I shouldn't, be telling you this but there are dishes everywhere! Clean, dirty .... the counter space is becoming seriously limited because I have no interest in putting them away or washing them. Dishes are my downfall. Majorly.
But it's hitting every part of me ...
It takes everything I have to get up in the morning. Damn my bed for being so warm and cozy and comfortable in the morning! Monday I woke up at 7:40 (when I leave at 7:50) because I didn't update my wake up time from that I used during vacation.
Today I vowed that when that alarm went off I would get up, put away dishes, make coffee and eat breakfast. Well wouldn't you know ... I opened my eyes finally at 7 ... well after my alarm went off ... and rolled over for ten more minutes. Gah! The best part? I forgot the coffee I made at home! I got to the office and went to grab my bag and coffee ... and no coffee. So pretty much nothing went right this morning.
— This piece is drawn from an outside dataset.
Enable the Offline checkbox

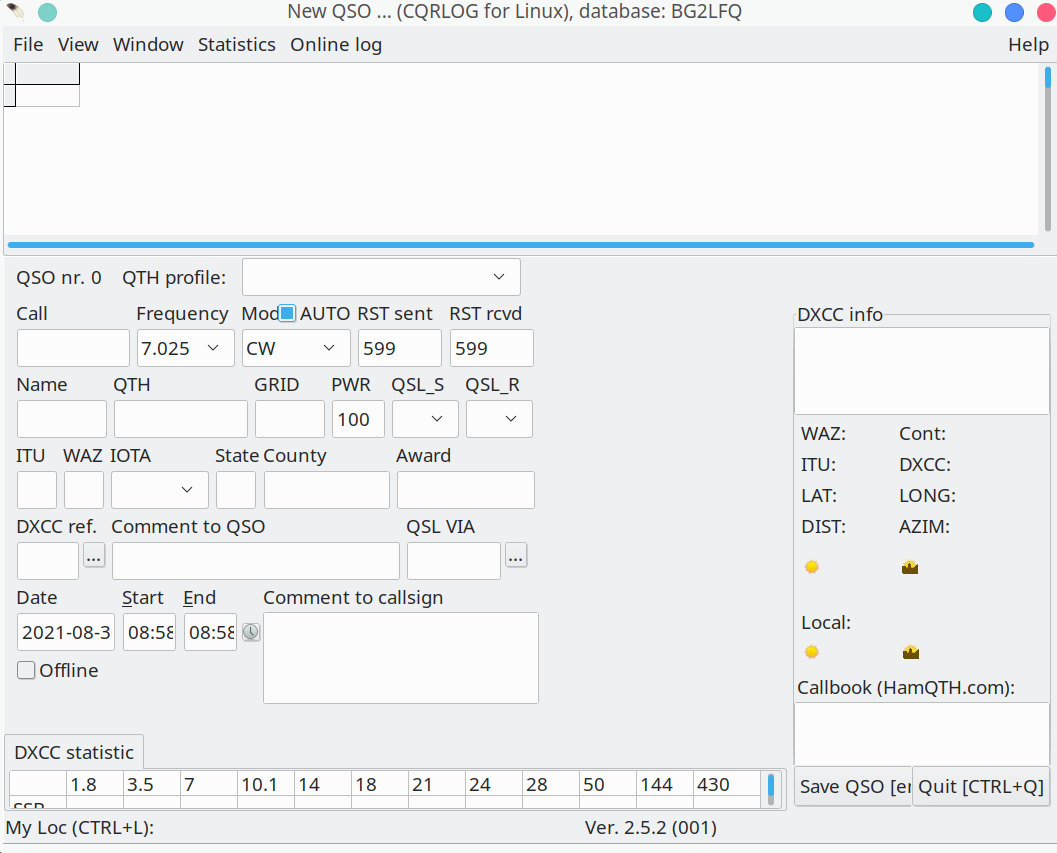[x=26, y=670]
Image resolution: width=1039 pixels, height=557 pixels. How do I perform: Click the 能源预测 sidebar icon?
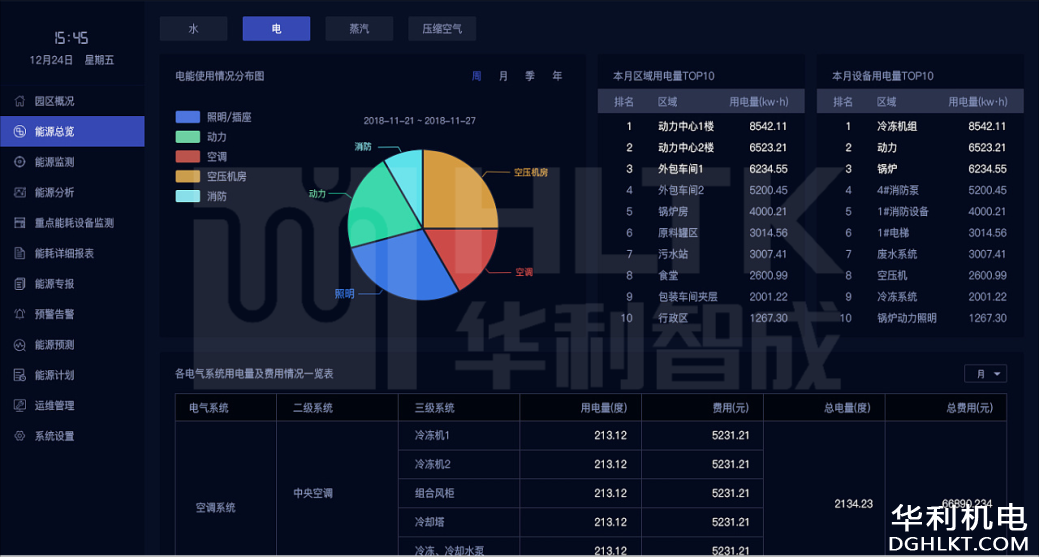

Then at 11 this morning I had a big fucking run in my nylons. Come on! I demand to cash in some kharma points.
I feel very sluggish and useless at work. Get one thing done, 12 more things that should have been done last week.
It's too early to have the winter blues because my god there is so much winter left.
And now, of course, my internet music player is being spazzy. That hard to play music? Yeah, I guess so.